--- begin Supplied data ---

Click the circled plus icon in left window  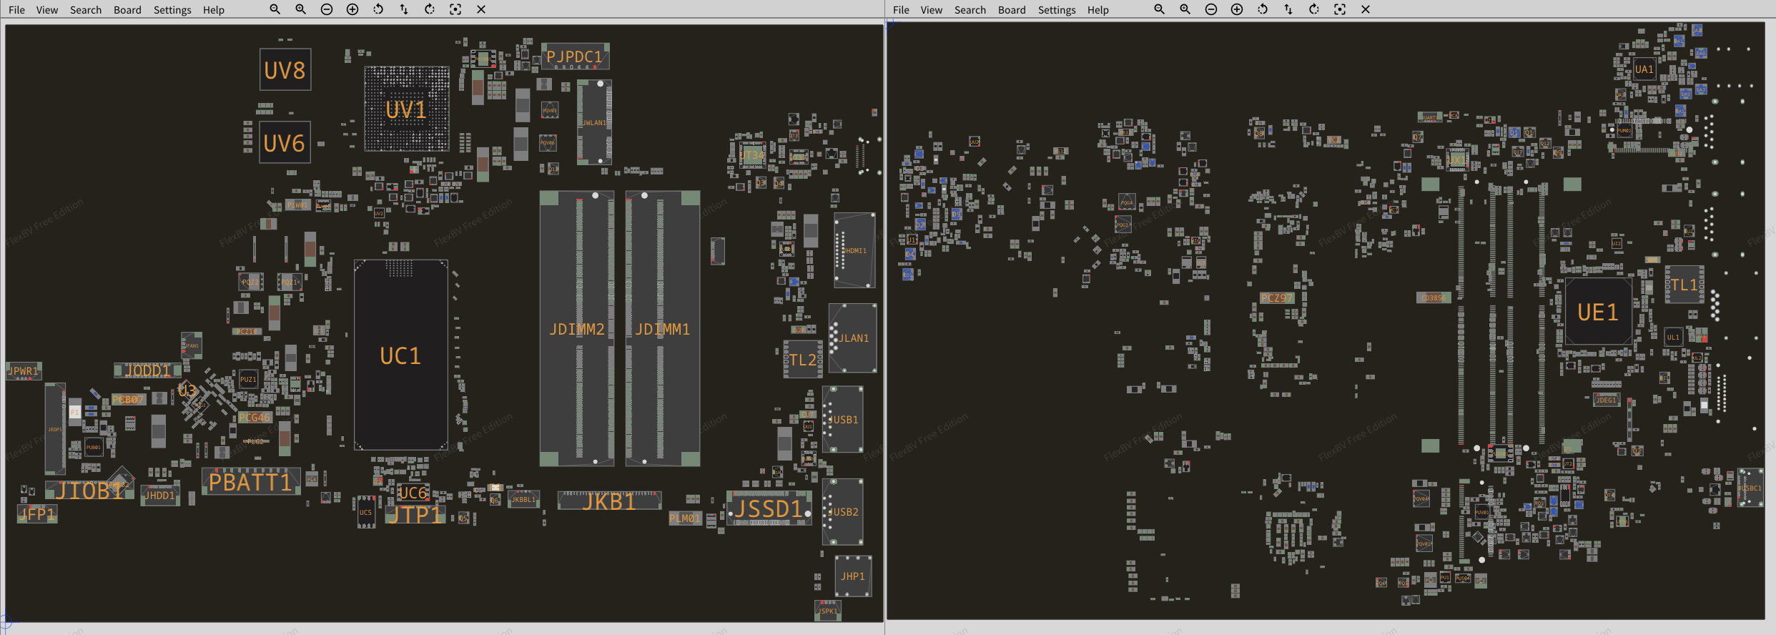click(352, 9)
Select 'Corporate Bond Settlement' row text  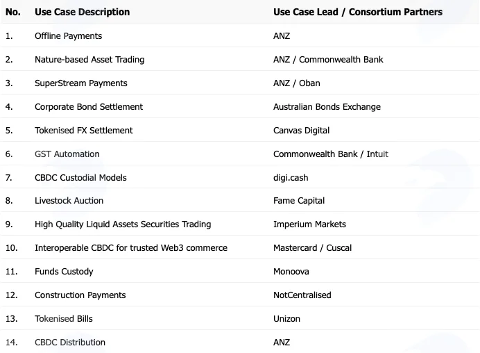89,107
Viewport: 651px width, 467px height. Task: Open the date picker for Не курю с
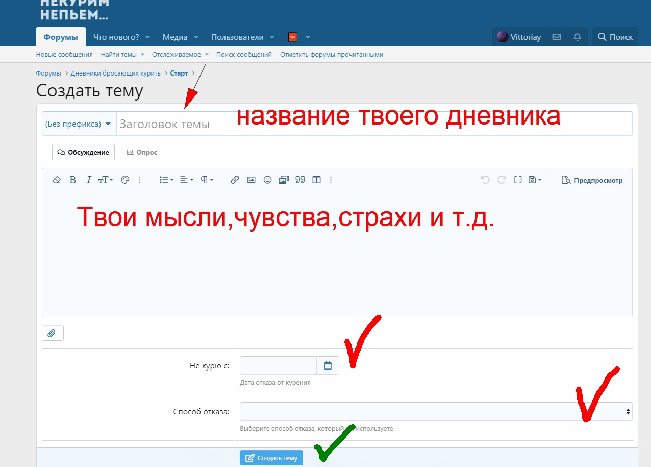point(329,365)
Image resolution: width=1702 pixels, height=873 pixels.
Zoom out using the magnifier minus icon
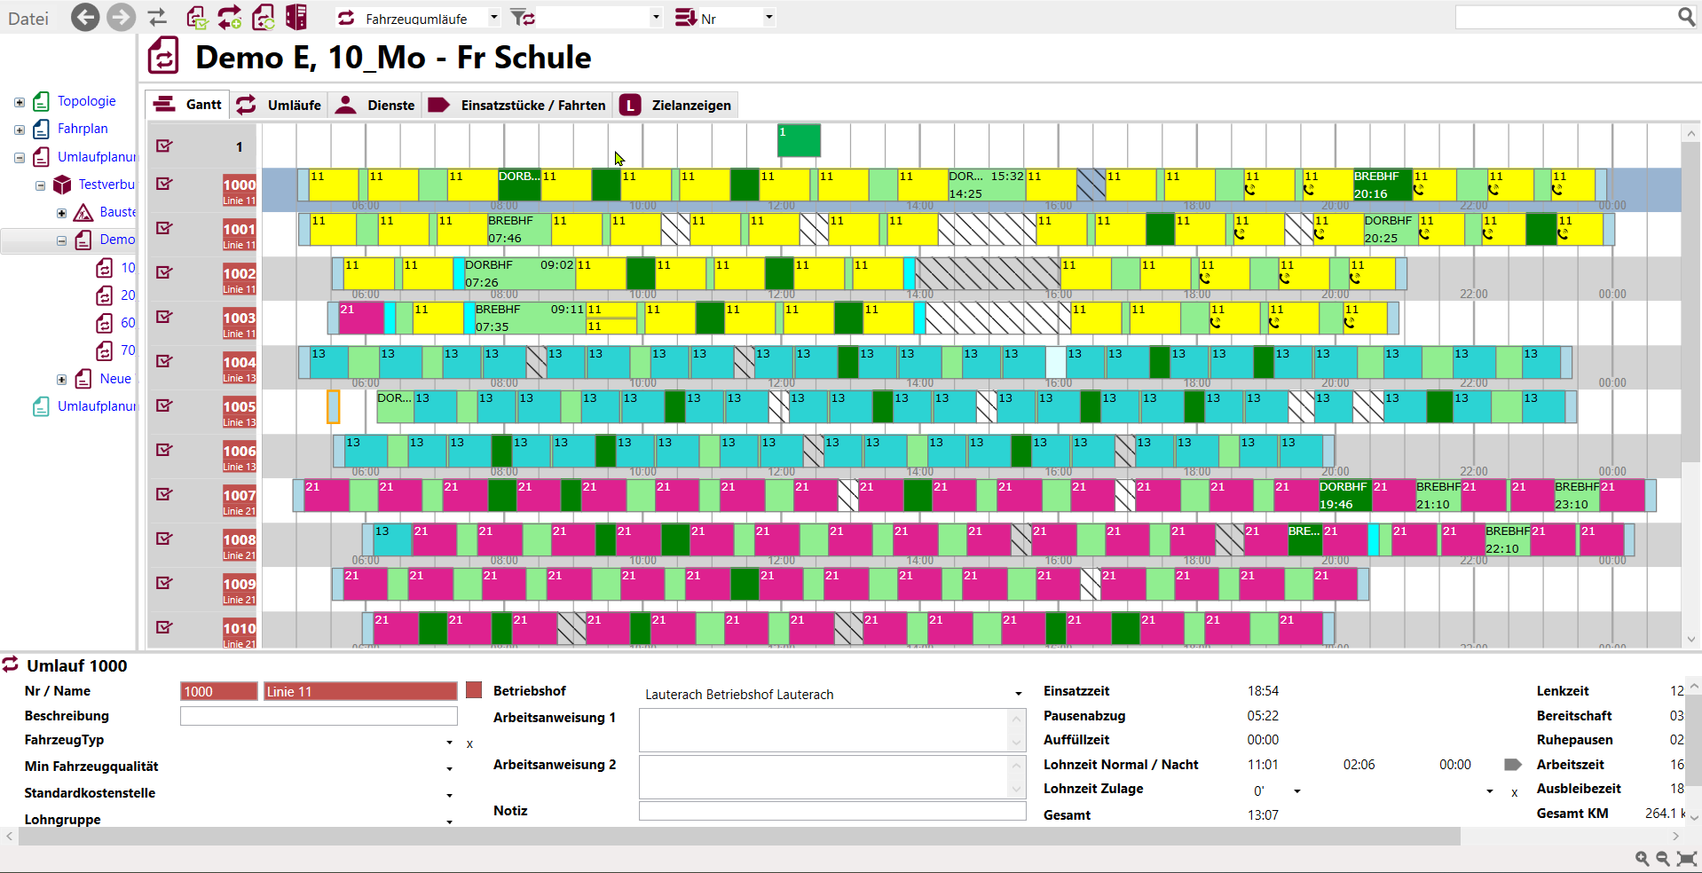1663,858
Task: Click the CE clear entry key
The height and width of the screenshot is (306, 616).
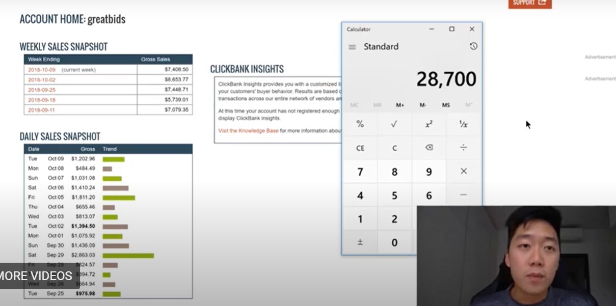Action: click(x=360, y=148)
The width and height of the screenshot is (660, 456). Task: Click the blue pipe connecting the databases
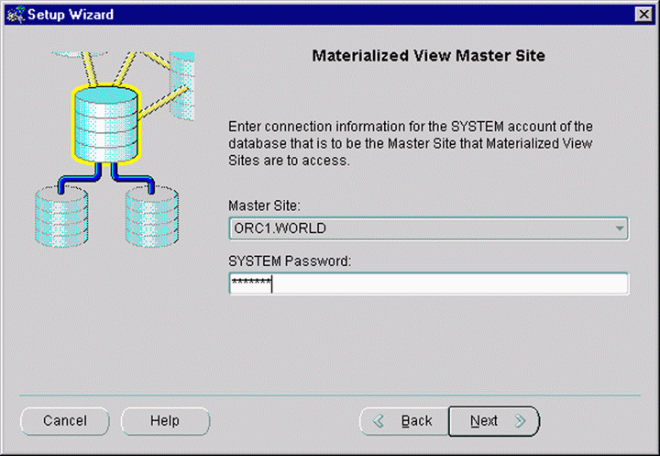[x=105, y=172]
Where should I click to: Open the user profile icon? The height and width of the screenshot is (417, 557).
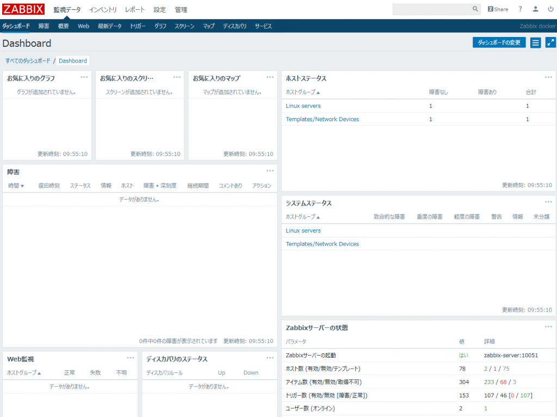[536, 9]
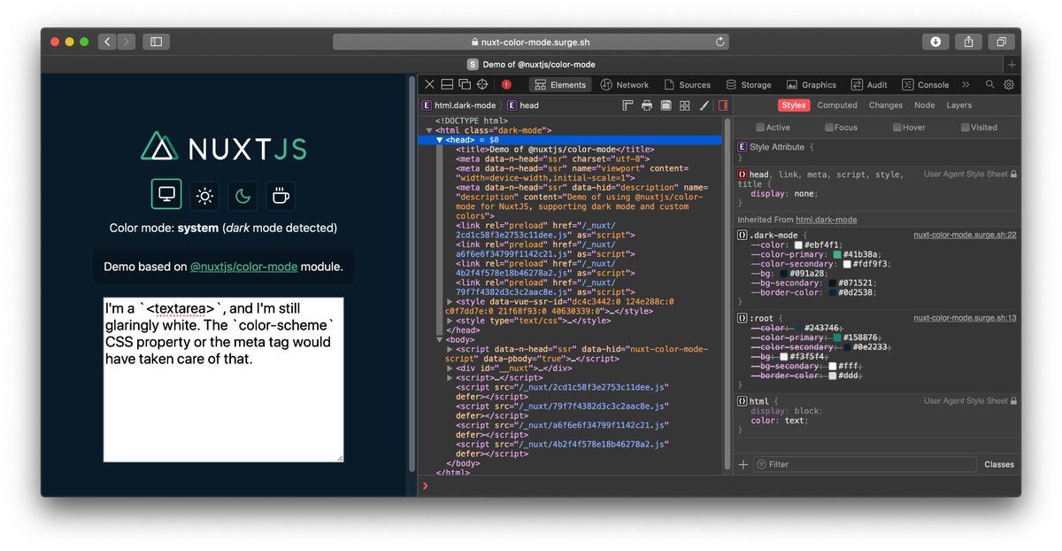1062x551 pixels.
Task: Toggle the Focus pseudo-class checkbox
Action: [828, 128]
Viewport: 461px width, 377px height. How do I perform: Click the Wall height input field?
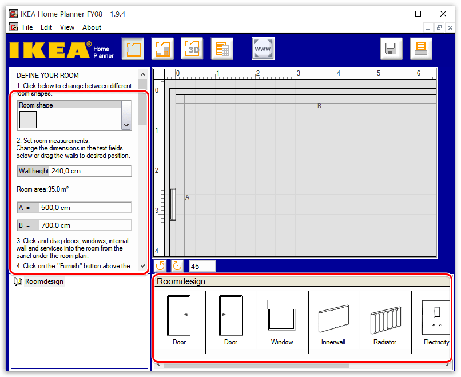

--- end Supplied data ---

### Objective
Pick out every line in the entries above that contains the word "Viewport". Case counts.

### The completed task
Viewport: 651px width, 467px height. Task: Open the date picker for Не курю с
Viewport: 461px width, 377px height. How do I perform: Click the Wall height input field?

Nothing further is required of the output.